Abstract
Background: Thiol isomerases are a family of endoplasmic reticulum enzymes which orchestrate redox-based modifications of protein disulphide bonds. Previous studies have identified important roles for the thiol isomerases PDI and ERp5 in the regulation of normal platelet function. Aim: Recently, we demonstrated the presence of a further five thiol isomerases at the platelet surface. In this report we aim to report the role of one of these enzymes – ERp57 in the regulation of platelet function.
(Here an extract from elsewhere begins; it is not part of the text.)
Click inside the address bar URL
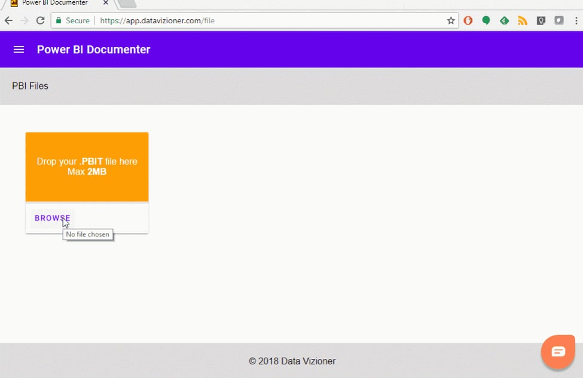Image resolution: width=583 pixels, height=378 pixels. coord(179,20)
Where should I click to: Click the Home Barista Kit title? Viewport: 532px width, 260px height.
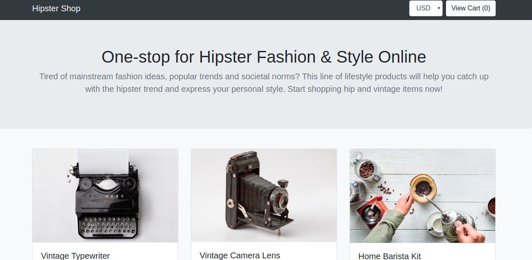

Methods/Results: Using enzyme activity function blocking antibodies, we demonstrate a role for ERp57 in platelet aggregation, dense granule secretion, fibrinogen binding, calcium mobilisation and thrombus formation under arterial conditions. In addition to the effects of ERp57 on isolated platelets, we observe the presence of ERp57 in the developing thrombus in vivo. Furthermore the inhibition of ERp57 function was found to reduce laser-injury induced arterial thrombus formation in a murine model of thrombosis. Conclusions: These data suggest that ERp57 is important for normal platelet function and opens up the possibility that the regulation of platelet function by a range of cell surface thiol isomerases may represent a broad paradigm for the regulation of haemostasis and thrombosis.
Highlights
Platelets contain a number of thiol isomerase enzymes; PDI [1], ERp5 [2], ERp57, ERp72, ERp44, ERp29 and TMX3 [3]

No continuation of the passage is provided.